**Problem description**
Below are records; from the line containing "The image size is (980, 542)." through the very last line, output each line exactly. No pictures.

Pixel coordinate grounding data
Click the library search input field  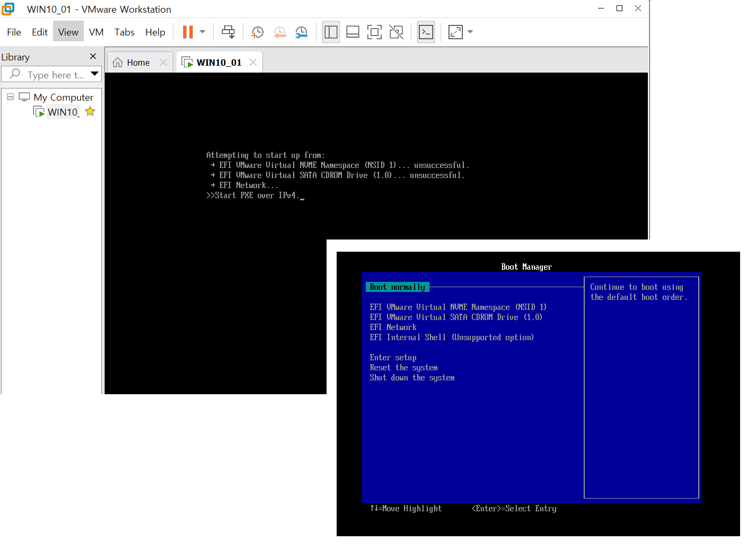click(51, 75)
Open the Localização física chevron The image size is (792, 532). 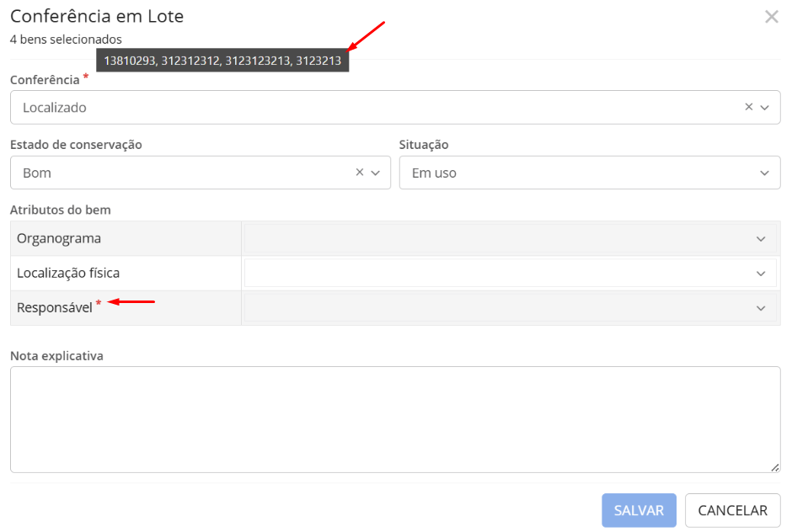point(761,274)
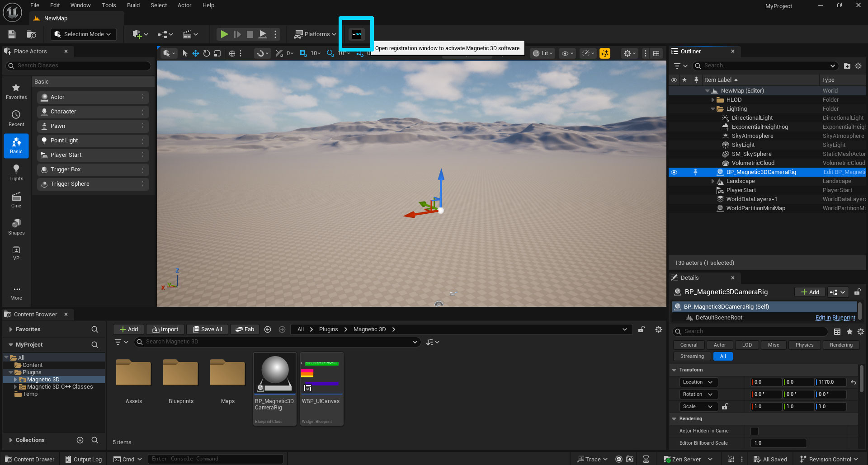This screenshot has width=868, height=465.
Task: Click the Magnetic 3D registration toolbar icon
Action: coord(356,34)
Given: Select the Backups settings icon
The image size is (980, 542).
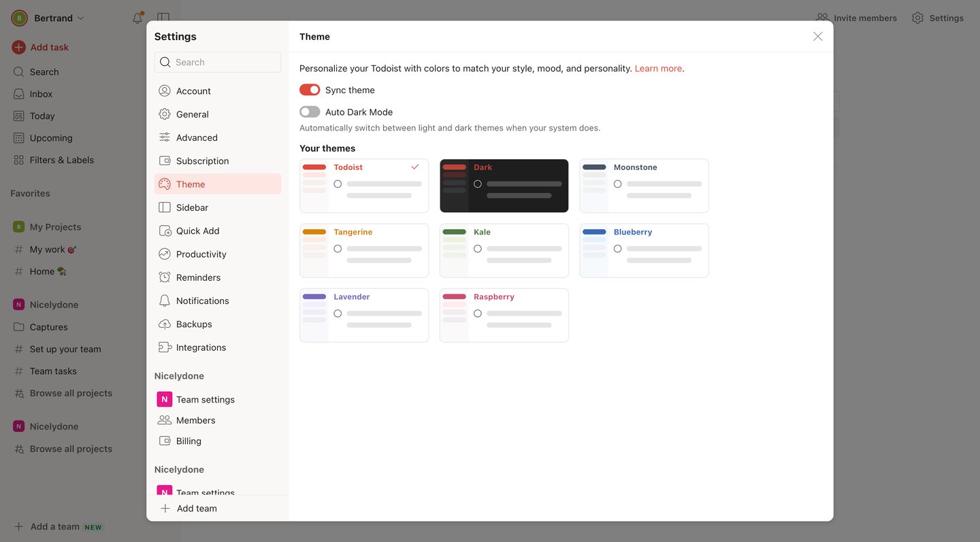Looking at the screenshot, I should point(164,324).
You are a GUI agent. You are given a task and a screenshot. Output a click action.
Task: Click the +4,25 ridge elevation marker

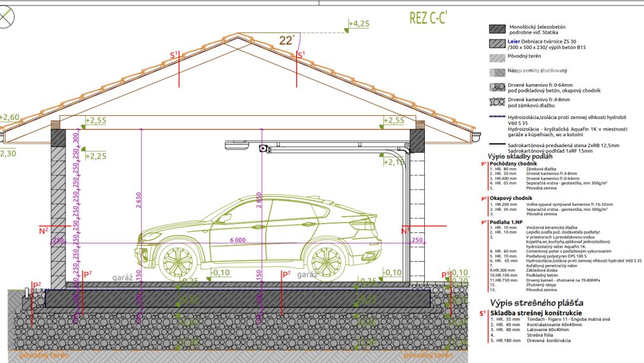[x=359, y=24]
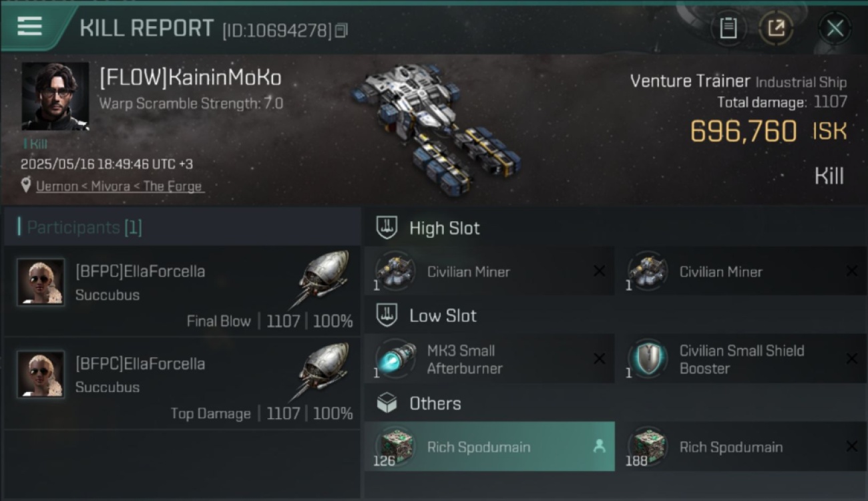This screenshot has width=868, height=501.
Task: Click the KaininMoKo pilot name
Action: [190, 77]
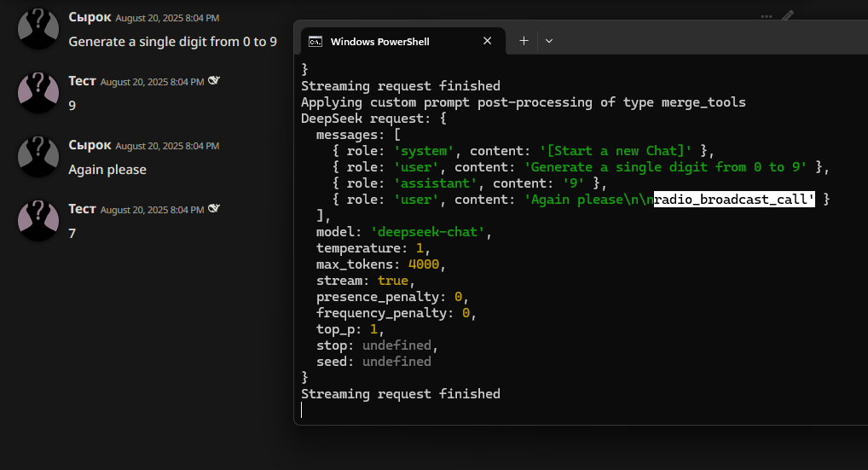868x470 pixels.
Task: Click the small icon after the "7" message timestamp
Action: tap(214, 209)
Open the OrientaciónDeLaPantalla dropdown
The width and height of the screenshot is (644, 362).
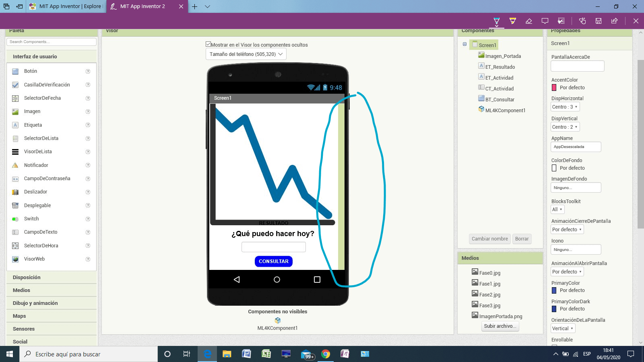[563, 329]
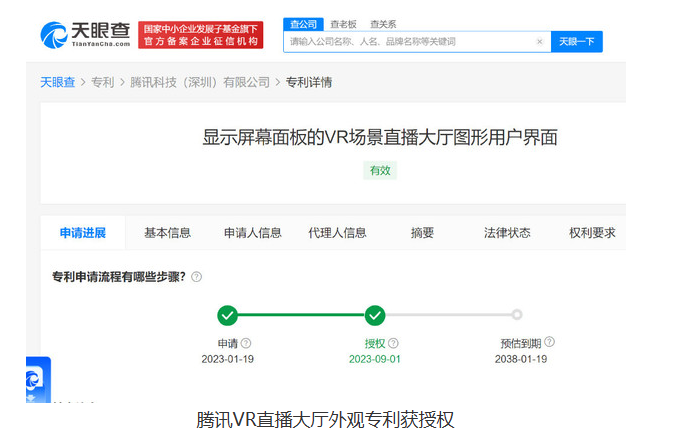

**Answer to this task**
The image size is (980, 542).
Looking at the screenshot, I should point(164,324).
You are a GUI agent. You are given a task and a screenshot. Output a click action.
Task: Click the +4,25 ridge elevation marker

[x=359, y=24]
This screenshot has width=868, height=501.
Task: Click the KaininMoKo pilot name
Action: [190, 77]
868x470 pixels.
Task: Click the small icon after the "7" message timestamp
Action: tap(214, 209)
Open the OrientaciónDeLaPantalla dropdown
The width and height of the screenshot is (644, 362).
[563, 329]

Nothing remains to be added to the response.